怒江州统计局信息安全产品采购、使用管理制度
1 总则
1.1 为加强全州统计系统信息安全产品的管理,规范安全设备购置、管理、应用、维护、维修及报废等方面的工作,保护信息系统安全,制定本制度。
1.2 信息安全软硬件设备的管理须严格遵循已颁布的《信息系统软硬件设备管理制度》。本制度作为《信息系统软硬件设备管理制度》的补充,适用于怒江州统计局的信息安全软硬件设备的管理工作。
2 设备采购
2.1 网络安全设备选型应根据国家有关规定选择经过国家有关权威部门的测评或认证的产品。
2.2 所有安全设备均需进行严格检测,凡购回的设备均应在测试环境下经过连续 72 小时以上的单机运行测试和联机 48 小时的应用系统兼容性运行测试。严禁将未经测试验收或验收不合格的设备交付使用。
2.3 通过上述测试后,设备才能进入试运行阶段。试运行时间的长短可根据需要自行确定。通过试运行的设备,才能投入生产系统,正式运行。
3 设备管理
3.1 每台(套)安全设备的使用均应指定专人负责,均应设定严格的管理员身份鉴别和访问控制,严禁盗用账号和密码,超越管理权限,非法操作安全设备。
3.2 安全设备的口令不得少于 10 位,须使用包含大小写字母、数字等在内的不易猜测的强口令。
3.3 安全设备的网络配置应遵循统一的规划和分配,相关网络配置应向信息科备案。
3.4 安全设备的安全策略应进行统一管理,安全策略固化后的变更应经过信息科审核批准,并及时更新策略配置库。
3.5 关键的安全设备须有备机备件,由信息科统一进行保管、分发和替换。
3.6 加强安全设备外联控制,严禁擅自接入国际互联网或其他公众信息网络。
3.7 因工作需要,设备需携带出工作环境时,应递交申请并由相关责任人签字并留档。
3.8 存储介质的管理应遵循。如因工作原因需使用外来介质,应首先进行病毒检查;存储介质上粘贴统一标识,注明编号、部门、责任人;存储介质如有损坏或其他原因更换下来的,需交回信息中心处理。
3.9 安全设备的使用管理。安全设备每月详细检查一次,记录并分析相关日志,对可疑行力及时进行处理;关键安全设备每天须进行日常巡检;当设备的配置更改时,应做好配置的备份工作;安全设备出现故障要立即报告主管领导,并及时通知系统集成商或有关单位进行故障排除,处理过程要有文档记录;安全设备操作,应填写操作记录和技术文档。

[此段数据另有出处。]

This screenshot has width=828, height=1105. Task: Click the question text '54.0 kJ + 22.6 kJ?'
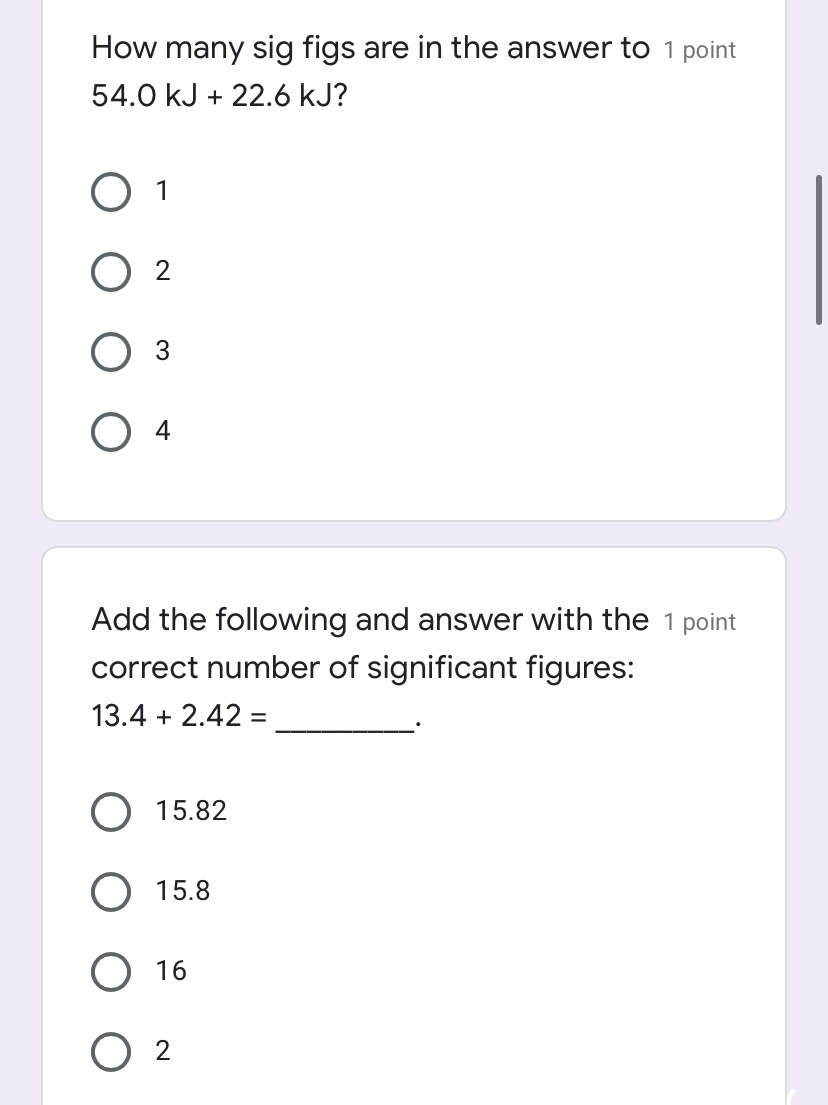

3.10 设备相应责任人负责。建立详细的运行日志记录、备份制度;负责设备的使用登记,登记内容应包括运行起止时间、累计运行时数及运行状况等;负责进行设备的日常清洗及定期保养维护,做好维护记录,保证设备处于最佳状态;一旦设备出现故障,责任人应立即如实填写故障报告,通知有关人员理;设备责任人应保证设备在其出厂标称的使用环境(如温度、湿度、电压、电磁干扰、粉尘度等)下工作。
3.11 及时关注下发的各类信息安全通告,关注最新的病毒防治信息和提示,根据要求调节相应设备参数配置。
3.12 安全管理员应界定重要设备,对重要设备的配置技术文档进行备份。